Samba paulista (in English: Paulista samba) is a musical and cultural expression that synthesizes historical, aesthetic, and social trajectories in the state of São Paulo. It emerged from rural manifestations—especially the samba de bumbo, associated with rural festivals—brought to the urban environment, where it transformed under the influence of working-class life and the peripheries. Throughout the 20th century, Paulista samba developed its own characteristics, both in instrumental formation and in themes and forms of sociability, distinguishing itself from other strands of Brazilian samba. Due to its national importance, it is listed as an intangible cultural heritage of the state of São Paulo by the Council for the Defense of Historical, Archaeological, Artistic and Tourist Heritage (CONDEPHAAT), while the samba de bumbo, an integral part of Paulista samba, is a Cultural Heritage of Brazil, by the National Institute of Historical and Artistic Heritage (Iphan).

== Origins and formation ==
The origins of Samba paulista date back to the celebrations of black communities in the interior of the state, especially in the region of Pirapora do Bom Jesus, where samba de bumbo became established as a traditional form of celebration.

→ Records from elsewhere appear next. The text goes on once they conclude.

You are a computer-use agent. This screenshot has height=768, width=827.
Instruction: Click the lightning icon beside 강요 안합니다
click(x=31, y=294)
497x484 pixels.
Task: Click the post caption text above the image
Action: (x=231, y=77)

This rural variant was marked by the deep percussion of the bass drum, a central instrument in the rhythmic cadence, and by the responsorial singing between soloist and choir.

With the process of urbanization and internal migration in the first decades of the 20th century, cultural practices from the interior arrived in the capital. Workers from different regions of São Paulo and other states brought with them Afro-Brazilian musical traditions, which adapted to the new urban context. In the peripheral areas of São Paulo, samba began to reflect the daily lives of black and working-class populations, incorporating urban sounds and themes.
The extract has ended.